TEXT EXCERPT Block Start

Will it Be Possible to Print Bones in the Future?
An award ceremony celebrating the creators behind the most important scientific achievements in 2019 was held in the Latvian Academy of Sciences (LAS) on 6 February. Among them were six researchers from RSU who received certificates of acknowledgement for their research into and introduction of an innovative bone replacement material to be used in oral and maxillofacial surgery.
The award ceremony on 6 February 2020 in the Latvian Academy of Sciences (LAS). From the left: LAS president Prof. Ojārs Spārītis, RSU Assistant Prof. Ingus Skadiņš and Full Member of LAS Prof. Ivars Kalviņš.
The authors of the research are RSU Professors Andrejs Skaģers, Māra Pilmane and Juta Kroiča, Associate Professor Ģirts Šalms, Assistant Professors Ingus Skadiņš and Ilze Šalma, as well as Riga Technical University (RTU) professors Jānis Ločs and Līga Bērziņa-Cimdiņa, Assoc. Prof. Dagnija Loča, as well as Vita Zālīte. In the following interview, one of the authors of the research, Asst Prof. Ilze Šalma from the RSU Department of Oral and Maxillofacial Surgery, talks about current achievements in the use of biomaterials in dentistry and her plans for the future.

TEXT EXCERPT Block End
STORED DATA Block Start

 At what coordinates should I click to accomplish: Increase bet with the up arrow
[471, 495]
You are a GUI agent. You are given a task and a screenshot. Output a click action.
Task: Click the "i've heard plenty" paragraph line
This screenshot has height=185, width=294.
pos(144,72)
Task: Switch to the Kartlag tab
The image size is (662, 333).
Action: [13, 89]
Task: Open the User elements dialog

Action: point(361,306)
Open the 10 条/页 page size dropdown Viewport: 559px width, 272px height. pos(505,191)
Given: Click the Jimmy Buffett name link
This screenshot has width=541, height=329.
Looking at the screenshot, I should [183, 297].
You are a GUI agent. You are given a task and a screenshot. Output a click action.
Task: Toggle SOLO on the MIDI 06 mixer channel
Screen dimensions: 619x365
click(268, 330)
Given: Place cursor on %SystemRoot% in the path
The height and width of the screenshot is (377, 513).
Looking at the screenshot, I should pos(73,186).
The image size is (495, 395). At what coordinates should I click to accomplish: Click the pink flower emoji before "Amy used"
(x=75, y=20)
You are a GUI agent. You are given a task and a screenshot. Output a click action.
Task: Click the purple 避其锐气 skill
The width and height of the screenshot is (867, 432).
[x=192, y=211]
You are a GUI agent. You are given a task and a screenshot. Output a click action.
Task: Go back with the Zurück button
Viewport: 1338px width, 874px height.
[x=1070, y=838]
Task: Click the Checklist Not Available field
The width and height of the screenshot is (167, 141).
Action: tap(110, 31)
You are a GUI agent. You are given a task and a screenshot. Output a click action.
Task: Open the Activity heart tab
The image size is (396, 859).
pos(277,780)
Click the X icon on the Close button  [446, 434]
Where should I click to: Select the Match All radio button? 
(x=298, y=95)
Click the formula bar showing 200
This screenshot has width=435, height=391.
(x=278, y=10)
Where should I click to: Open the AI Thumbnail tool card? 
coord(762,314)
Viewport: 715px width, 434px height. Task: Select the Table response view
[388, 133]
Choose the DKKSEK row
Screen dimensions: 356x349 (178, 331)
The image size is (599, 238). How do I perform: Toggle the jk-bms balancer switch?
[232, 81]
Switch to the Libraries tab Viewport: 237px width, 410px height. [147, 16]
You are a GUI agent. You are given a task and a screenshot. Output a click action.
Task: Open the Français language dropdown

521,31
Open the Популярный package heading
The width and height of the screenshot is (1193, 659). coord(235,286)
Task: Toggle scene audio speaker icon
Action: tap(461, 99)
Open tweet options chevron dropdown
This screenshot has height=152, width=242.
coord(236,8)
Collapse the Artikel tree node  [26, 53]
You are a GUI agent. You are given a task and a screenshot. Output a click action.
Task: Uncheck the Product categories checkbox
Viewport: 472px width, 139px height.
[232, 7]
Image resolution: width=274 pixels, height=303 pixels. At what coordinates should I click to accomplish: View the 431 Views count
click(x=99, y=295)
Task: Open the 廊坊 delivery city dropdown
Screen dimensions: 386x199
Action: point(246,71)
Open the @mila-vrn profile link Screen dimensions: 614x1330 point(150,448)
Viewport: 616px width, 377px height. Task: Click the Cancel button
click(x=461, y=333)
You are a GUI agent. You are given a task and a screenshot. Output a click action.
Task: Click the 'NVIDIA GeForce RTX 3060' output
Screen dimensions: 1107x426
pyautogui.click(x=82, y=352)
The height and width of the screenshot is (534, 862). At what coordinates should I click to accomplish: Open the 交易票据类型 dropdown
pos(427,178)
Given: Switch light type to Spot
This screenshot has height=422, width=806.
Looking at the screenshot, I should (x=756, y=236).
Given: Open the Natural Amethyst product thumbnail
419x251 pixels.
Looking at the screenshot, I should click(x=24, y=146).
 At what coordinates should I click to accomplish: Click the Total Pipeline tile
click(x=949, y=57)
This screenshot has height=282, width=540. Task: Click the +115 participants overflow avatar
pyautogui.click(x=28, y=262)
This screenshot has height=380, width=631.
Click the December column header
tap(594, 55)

STORED DATA Block End

**WORK INSTRUCTIONS**:
(a) Answer these questions about the text on the award for the bone replacement material.
(i) On what date in 2020 was the award ceremony held?
(ii) Who was named as the president of the Latvian Academy of Sciences?
(iii) Which RSU department is Ilze Šalma from?
(b) Carry on the text about the award for the bone replacement material, beginning right after its final sentence.

**RESPONSE LIST**:
(a)
(i) 6 February 2020.
(ii) Prof. Ojārs Spārītis.
(iii) The RSU Department of Oral and Maxillofacial Surgery.

(b)
‘This research project is not a linear process with specific start and end points, because it still continues at a newer and probably higher level,’ says the assistant professor. This is confirmed by the fact that the RSU Institute of Stomatology will be one of the participants of the extensive Baltic Biomaterials Centre of Excellence project where researchers from RTU, the Latvian Institute of Organic Synthesis, RSU, the Swiss AO Research Institute Davos and German Friedrich-Alexander University Erlangen-Nürnberg will work together. The project is implemented with the support of the Latvian government as well as EU funding.
Why is the RSU Institute of Stomatology participating in the Baltic Biomaterials Centre of Excellence?
The purpose of the institute is to research and develop 3D-planning for use in maxillofacial surgery followed by printing the necessary parts on a special 3D-printer in materials used in surgery.
From the left: Ilze Šalma, Asst Prof. of the Department of Oral and Maxillofacial Surgery of the RSU Faculty of Dentistry.
If a patient has a bone defect after an injury, or for other reasons it is not easy to create an implantable ceramic part that fits perfectly using the technology currently available. After analysing a patient’s computed tomography images we can use special software to model the shape of the implant. The software then instructs the printer and the part is printed using the necessary implantable material.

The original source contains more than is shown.